Person from audience says "Jesus!"
JT: "It's very difficult now without ... I have done it occasionally but just for the guitar. But it's very embarrassing. (L) And ..."
People from audience "We're not very good. We're not all that good either"
(JT plays something) JT: "Well it's in the key ... again D ... (plays 'You Can Close Your Eyes') You can play an A too. I can. (L) I do actually ... sometimes Carly and I will sing this and I'll do the first verse and she'll take the second. We'll modulate to the E to the A (demonstrates) and then she'll take the melody over when we go into the (I can't understand the word) ... A ... then I'll do the harmony. (plays and sings the song) (applause) Does anyone here have wine or anything like that? So I can. Anyone have wine? ... And ... "

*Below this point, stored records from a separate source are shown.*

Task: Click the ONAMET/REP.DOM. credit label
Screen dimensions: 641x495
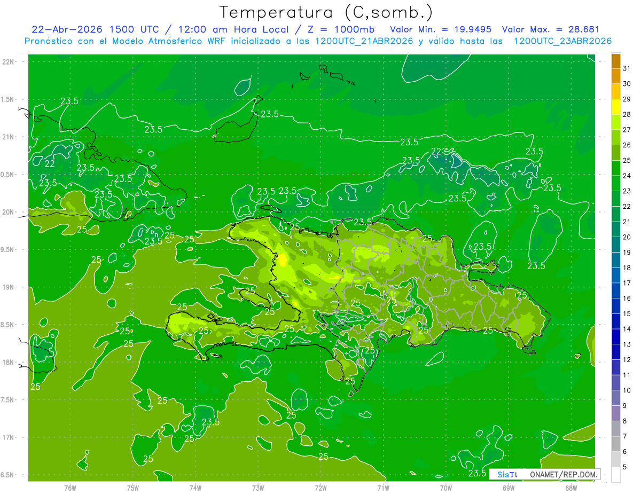Action: [x=562, y=474]
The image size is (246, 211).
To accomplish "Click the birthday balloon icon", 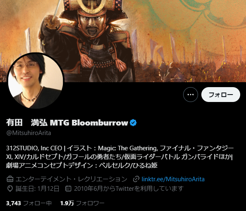I will tap(10, 189).
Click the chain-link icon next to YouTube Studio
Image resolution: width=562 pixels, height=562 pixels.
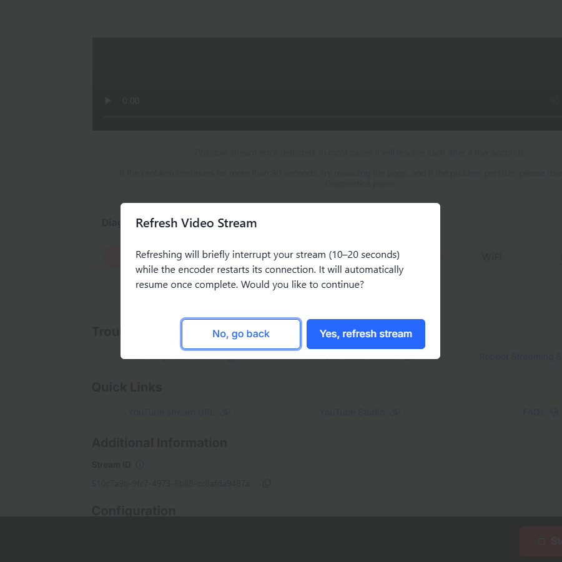tap(395, 412)
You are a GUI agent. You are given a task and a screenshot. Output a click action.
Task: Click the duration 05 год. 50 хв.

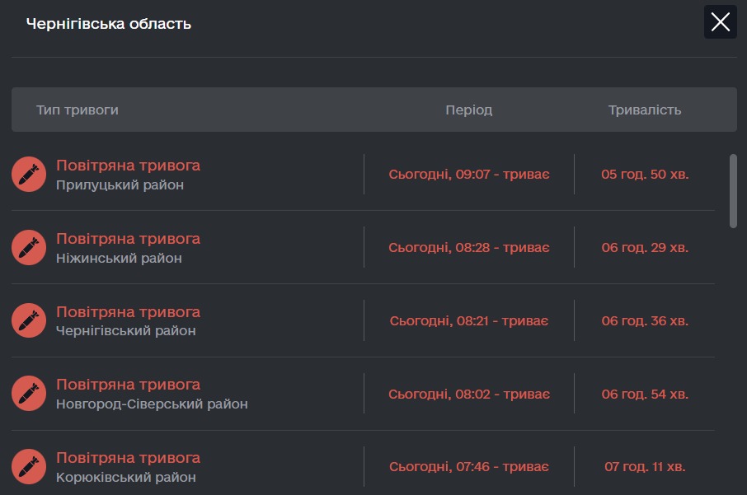click(643, 174)
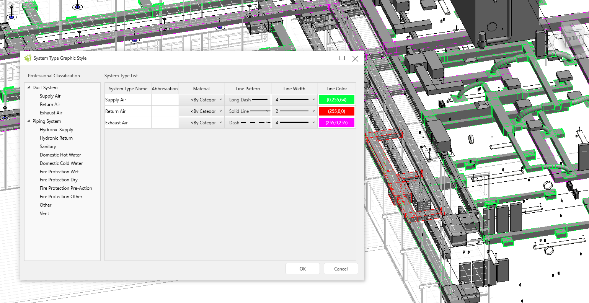The image size is (589, 303).
Task: Close the System Type Graphic Style dialog
Action: point(355,59)
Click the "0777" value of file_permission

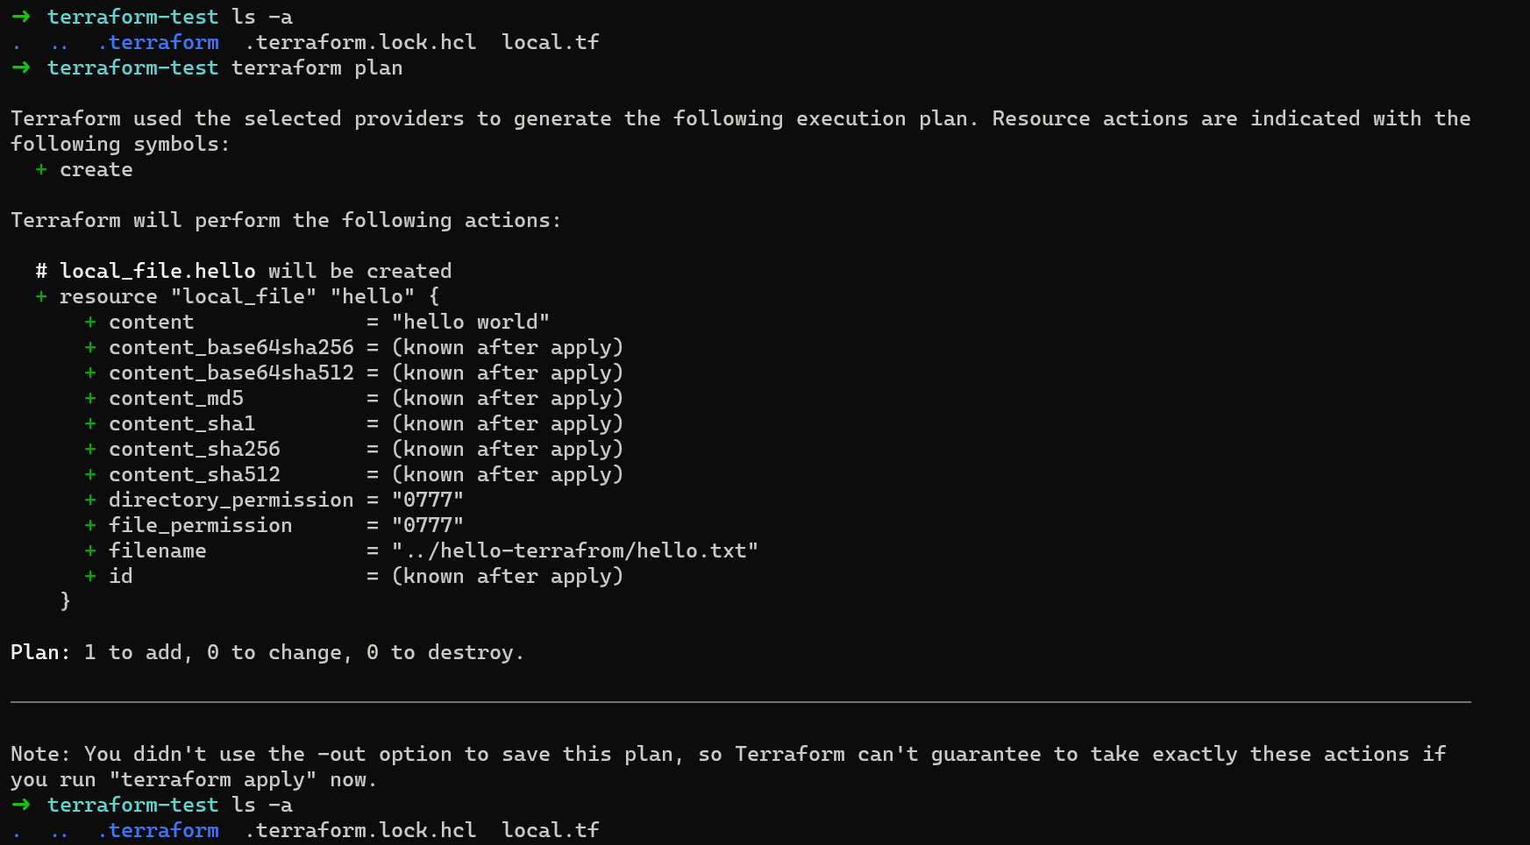(x=427, y=525)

Someone from audience says 'Thunderbird. I don't want to be lonely tonight' (L) Someone else says 'Jacobacci. I don't want to be lonely tonight'
JT: (says something I can't make out) (L) (clapping) "I'm terribly sorry ... I've done that so many times. (something I can't understand) (L) Gotta get there ... (plays and whistles to Don't Let me Be Lonely Tonight) Anyway that's a tune like I was talking about, where the melody stays the same and the changes change. (sings it) Must have edited that out. There was a beautiful solo by Mike Brecker (plays and whistles) Didn't sound anything like that. (L) (Then goes Da ... da ... da ... da ... trying to imitate a horn sound) It's lovely. Can't do it on the human voice. I wrote a tune called 'Bartender's Blues'. I'll play you just a couple of verses of it. This is a rip-off of so many country tunes that I don't know if they'll be standing in line to sue me. (sings and plays entire song) (plays around with ending) (L) (applause) A little slower. We'll do it slower, we'll do it even more agonizing later on. The bass player can go to sleep (L) and the drummer can just do (makes slow popping noise) (L) I'll try to cop my agonizing George Jones licks even worse. (L) So ... uh ... you'll have that to look forward to if you buy records. (L) I personally won't allow one of my albums in the house. (L) Caution contains the words mother fucker. (L) Clearly stated within. (this means that it must be at least 1976 as this is when the Greatest Hits album was released) Let's see ... that's my George Jones imitation but ... uh ... (plays some scales and a sequence that sounds like chimes) Anyway, we can call the answering service or ... I'm just going to play a little bit of this (I can't make out words) 'Love has Brought Me Around' which is in this amazing tuning. (probably open D) I showed this to my little girl, she said 'I can play this' (indicates that Sally was old enough to talk so 1976 sounds like a good lower limit on the date) (Plays 'Love has Brought me Around") (applause) Thank You very much" (Several Thank You's from audience)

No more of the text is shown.